September 25, 2013
Sovereign Valley Farm, Pencahue, Chile
It goes without saying that parents want the best for their children… and that each generation wishes the next to be even more prosperous and successful.
For the most part, this has been the historical pattern since the Industrial Revolution; every successive generation has enjoyed an almost uninterrupted rise in standard of living, made possible both by the development of new technologies and the passing of a large pool of savings.
Today, though, in the West… the pinnacle of civilization… this trend is coming to a screeching halt.
Wealth is being destroyed at an astounding rate through the insidious trifecta of debt, inflation, and taxes.
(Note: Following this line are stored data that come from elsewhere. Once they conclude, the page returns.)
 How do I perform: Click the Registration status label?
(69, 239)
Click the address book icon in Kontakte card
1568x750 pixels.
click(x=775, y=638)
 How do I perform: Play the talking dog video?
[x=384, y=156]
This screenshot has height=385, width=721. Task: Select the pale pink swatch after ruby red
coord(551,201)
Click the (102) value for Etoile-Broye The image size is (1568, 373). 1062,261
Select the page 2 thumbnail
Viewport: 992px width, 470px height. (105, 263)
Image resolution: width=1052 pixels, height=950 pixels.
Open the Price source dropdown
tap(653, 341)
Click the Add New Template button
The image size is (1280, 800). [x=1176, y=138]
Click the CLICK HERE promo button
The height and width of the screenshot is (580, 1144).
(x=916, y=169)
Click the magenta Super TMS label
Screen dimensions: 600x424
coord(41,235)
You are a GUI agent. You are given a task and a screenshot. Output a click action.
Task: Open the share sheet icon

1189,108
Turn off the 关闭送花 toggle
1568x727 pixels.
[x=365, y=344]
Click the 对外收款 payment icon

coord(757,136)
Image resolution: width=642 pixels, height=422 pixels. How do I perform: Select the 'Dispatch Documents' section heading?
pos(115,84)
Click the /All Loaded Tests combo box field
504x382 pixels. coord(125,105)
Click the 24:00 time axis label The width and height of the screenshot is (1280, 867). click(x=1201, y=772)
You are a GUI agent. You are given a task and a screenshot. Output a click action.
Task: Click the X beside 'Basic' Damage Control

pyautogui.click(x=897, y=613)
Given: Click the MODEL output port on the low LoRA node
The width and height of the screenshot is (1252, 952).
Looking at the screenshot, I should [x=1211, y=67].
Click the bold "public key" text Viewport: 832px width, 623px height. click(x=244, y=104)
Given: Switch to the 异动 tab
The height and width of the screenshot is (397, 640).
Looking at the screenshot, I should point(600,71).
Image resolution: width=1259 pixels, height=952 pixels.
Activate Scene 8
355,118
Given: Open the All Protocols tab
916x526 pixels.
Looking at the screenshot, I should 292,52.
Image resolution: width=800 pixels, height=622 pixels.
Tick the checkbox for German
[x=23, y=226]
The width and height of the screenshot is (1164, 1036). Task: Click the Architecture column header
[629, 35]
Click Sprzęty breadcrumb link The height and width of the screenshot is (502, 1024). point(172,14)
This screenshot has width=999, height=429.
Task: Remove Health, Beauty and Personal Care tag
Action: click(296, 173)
Both personal and public debt levels in the developed West are rising. And this constitutes a transfer of wealth that ends up in the pockets of bankers and foreign creditors.
The steep rise in public sector debt spells out an inevitable conclusion of rising taxes. Politicians try to kick this can down the road for as long as possible, but eventually they are left with no alternative (in their eyes) but to raise taxes.
This is what recently happened in Japan; the government debt level there is over twice the nation’s GDP. And so they recently passed a steep increase in sales tax despite every historical indication that raising tax rates don’t raise tax revenue.
In the Land of the Free, for instance, tax rates since the end of World War II have been all over the board… from 25% to 90%. Yet overall tax revenue has remained consistently at roughly 17.7% of GDP.
Raising tax rates does NOT increase tax revenue. But politicians fail to understand this point. In their minds, raising taxes is the only way to raise revenue. And this is a major threat to your livelihood.
Last, and perhaps most destructive, however, is inflation.
Inflation is the worst form of deceit. The government creates a monopoly over the money supply, awards it to a tiny central banking elite, and then those very people who are entrusted with preserving the currency’s purchasing power continually debase it.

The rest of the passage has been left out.